*** Document text

WHEN “FILLER WORK” DRAINS PURPOSE

The early years of a career shape identity more than any training program, says Zaytsev. “When young professionals begin their working lives with repetitive filler work, they receive a message that their potential is not seen.”

“For Gen Z, who grew up believing they can create and contribute, this gap between expectation and reality is especially damaging. The consequences show up quickly in high turnover, but the deeper impact is more dangerous. Motivation fades, trust in employers erodes, and that early disappointment can shape even long-term career choices.”

Shahdadpuri agrees: “Gen Z employees value autonomy, career pathways, and meaningful work. When these expectations are unmet, attrition rises, and organizations lose the investment made in hiring and onboarding.”

Jacob says the pattern is clear at Aster, where Gen Z represents 22% of its 15,000-strong workforce.

“When their roles are dominated by repetitive or low-value tasks, their engagement and retention decline sharply,” he notes. 

“Our internal engagement data shows that young employees in roles involving patient experience, analytics, or innovation score significantly higher on motivation and satisfaction. The message is clear: purpose drives loyalty. That’s why we encourage experimentation, calculated risk-taking, and agility, especially within our support functions.”

TASC Outsourcing’s 2025 survey findings back this up: 72% of Emirati professionals said they were seeking roles that align with their sense of purpose — underscoring how meaning, not money, increasingly drives retention.

******
*** Data extracts

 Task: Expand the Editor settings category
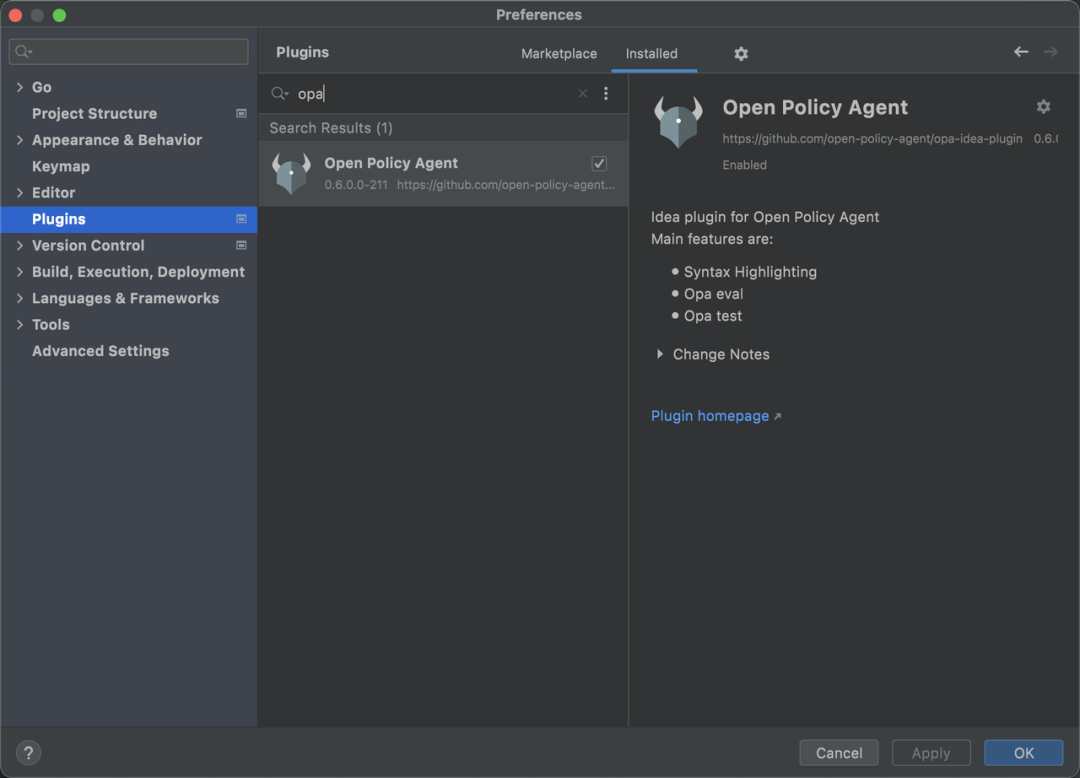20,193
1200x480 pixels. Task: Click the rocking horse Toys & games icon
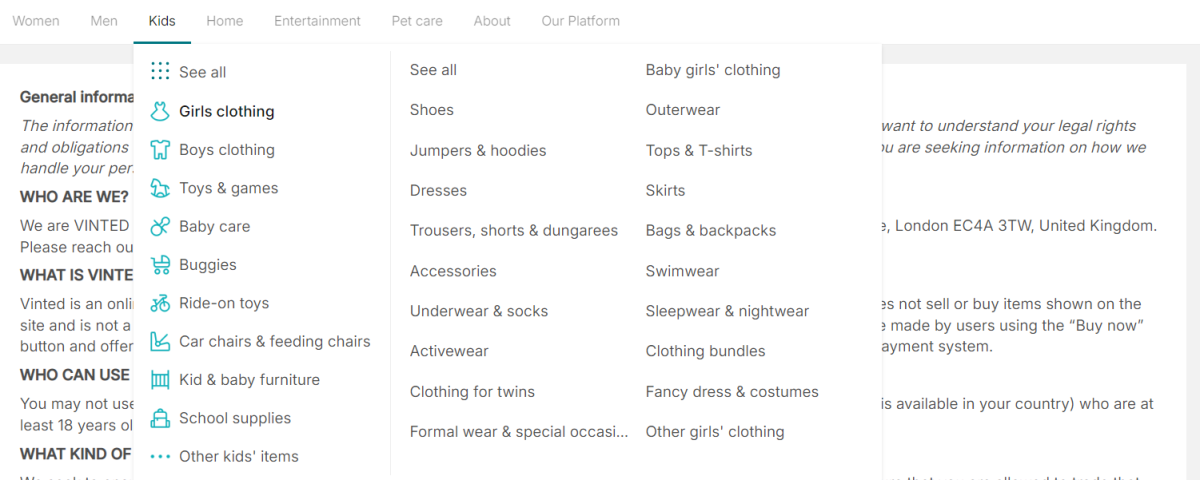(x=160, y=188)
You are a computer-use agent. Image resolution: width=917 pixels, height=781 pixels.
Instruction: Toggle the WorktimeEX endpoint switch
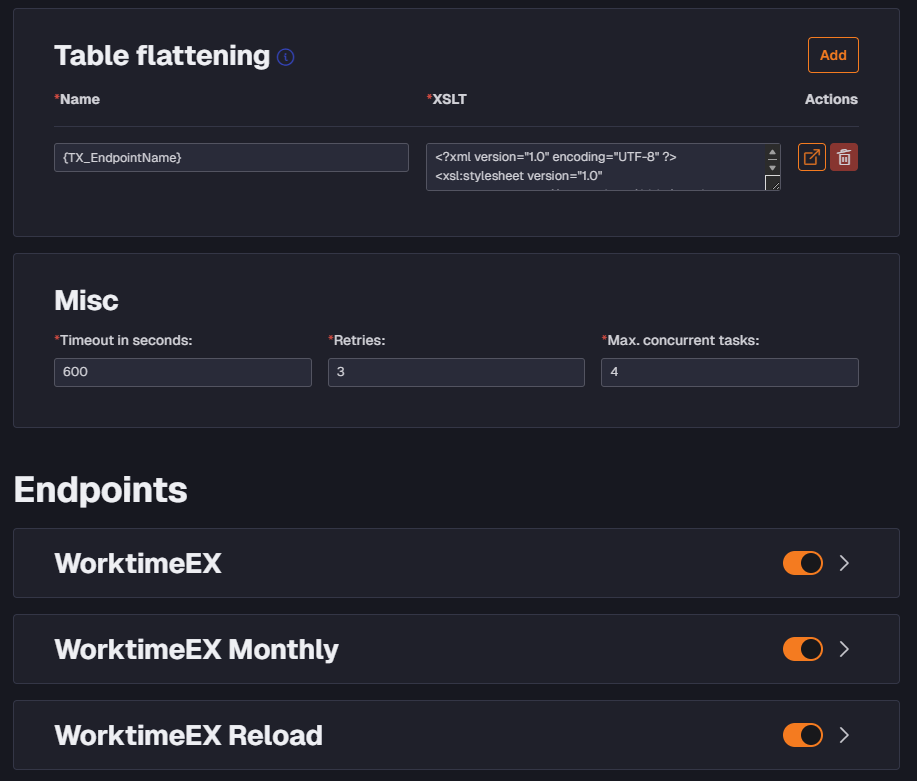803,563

******
*** Data extracts

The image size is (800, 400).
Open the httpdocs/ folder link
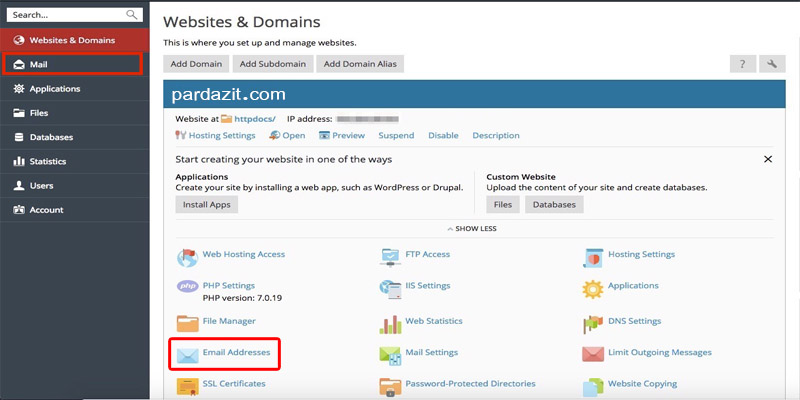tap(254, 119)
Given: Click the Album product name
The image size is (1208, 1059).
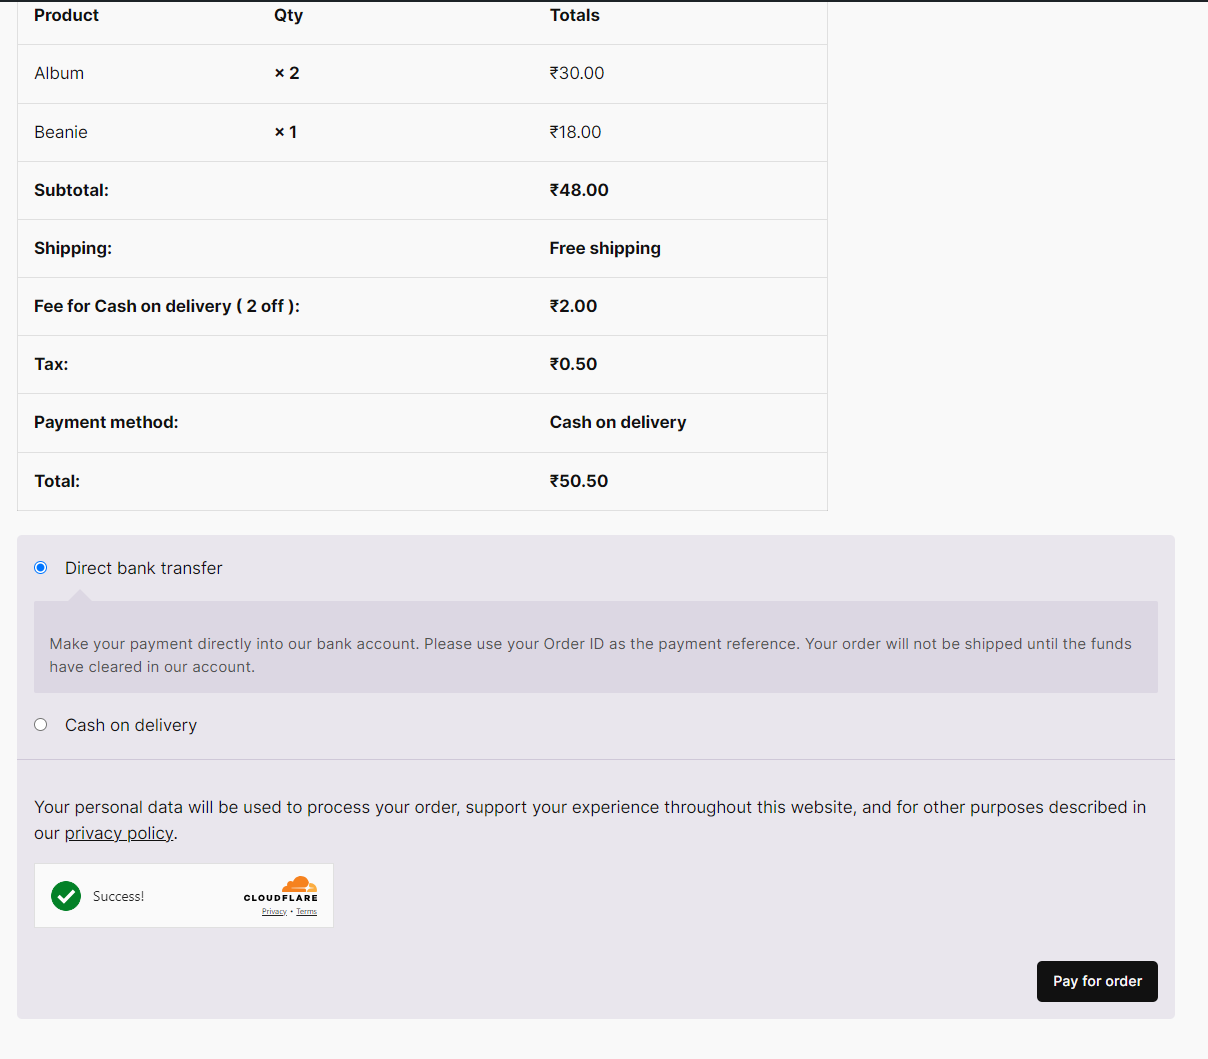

******
*** Data extracts

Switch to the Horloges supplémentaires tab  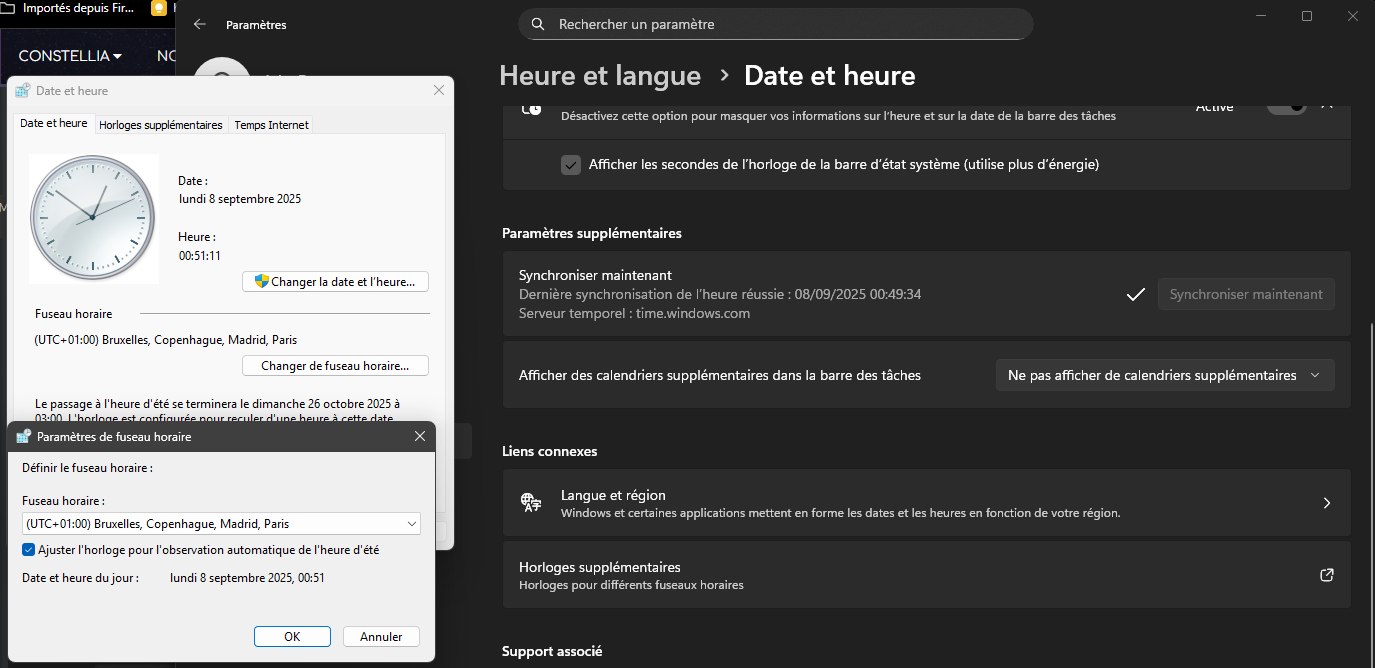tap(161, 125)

******

Exercise requirements:
• A. According to the article on filler work, what percentage of Aster's workforce is Gen Z?
• B. In the article on filler work, substitute "Generation Z" for "Gen Z" in the passage that begins at the words "The early years" and stops after "its 15,000-strong workforce.".
• C. Proceed with the article on filler work, continuing it from its final sentence.

Answers below:
• A. Gen Z makes up 22% of Aster's 15,000-strong workforce.

• B.
The early years of a career shape identity more than any training program, says Zaytsev. “When young professionals begin their working lives with repetitive filler work, they receive a message that their potential is not seen.”

“For Generation Z, who grew up believing they can create and contribute, this gap between expectation and reality is especially damaging. The consequences show up quickly in high turnover, but the deeper impact is more dangerous. Motivation fades, trust in employers erodes, and that early disappointment can shape even long-term career choices.”

Shahdadpuri agrees: “Generation Z employees value autonomy, career pathways, and meaningful work. When these expectations are unmet, attrition rises, and organizations lose the investment made in hiring and onboarding.”

Jacob says the pattern is clear at Aster, where Generation Z represents 22% of its 15,000-strong workforce.

• C.
REIMAGINING THE FIRST JOB

To break the cycle, entry-level jobs need a fundamental redesign.

Instead of years of passive observation and repetitive work, Gen Z needs rotational projects, peer-led learning, continuous feedback, and early responsibility. Without these shifts, employers will continue to face high turnover — and governments risk wasting their investment in youth readiness.

Shahdadpuri suggests that companies start by automating repetitive tasks. “Freeing staff from administrative work enables them to focus on analysis, client engagement, and project support,” he says.

He also advocates accelerated responsibility pathways: “Design six- to twelve-month role ladders with clear milestones to increase scope and autonomy, supported by measurable outputs.”

Exposure is key too. “Encouraging entry-level hires to work alongside mid-level staff on real business challenges provides exposure to multiple functions within the first year,” Shahdadpuri adds. “Sharing dashboards of KPIs, client outcomes, and business results can also help young employees connect their work to organizational success.”

FROM TASKS TO CONTRIBUTION

Jacob believes the answer lies in shifting from task-based to contribution-based design. “Entry-level work should build capability, not test endurance,” he says.

“At Aster, we’ve taken deliberate steps to do this. We’ve automated 90% of repetitive HR and operations tasks, freeing young employees to focus on higher-value work. We’ve also established career pathways: more than 1,200 Gen Z employees are now enrolled in structured learning and progression tracks across clinical, digital, and corporate functions.”

Additionally, Aster’s Next-Gen HR Council, representing 28% of its workforce, gives junior employees a seat at the table, co-creating initiatives on flexibility, wellbeing, and innovation with senior leadership.

“When young professionals are trusted with meaningful challenges early, they don’t just evolve faster — they help organizations evolve too,” Jacob says.

MENTORSHIP AND FEEDBACK: THE TRUST EQUATION

Mentorship, Zaytsev notes, is just as important as responsibility. “Pairing new hires with mentors signals that they’re not there to fill space, but to grow.”

While feedback has always mattered, for Gen Z, it’s non-negotiable.

“If companies want to retain this generation, they must understand that dialogue, not silence, is what builds trust,” says Zaytsev. 

“Entry-level jobs should not be seen as filler, but as the first step in a growth map. When companies design roles with ownership, visibility, and mentorship, they turn jobs into journeys.”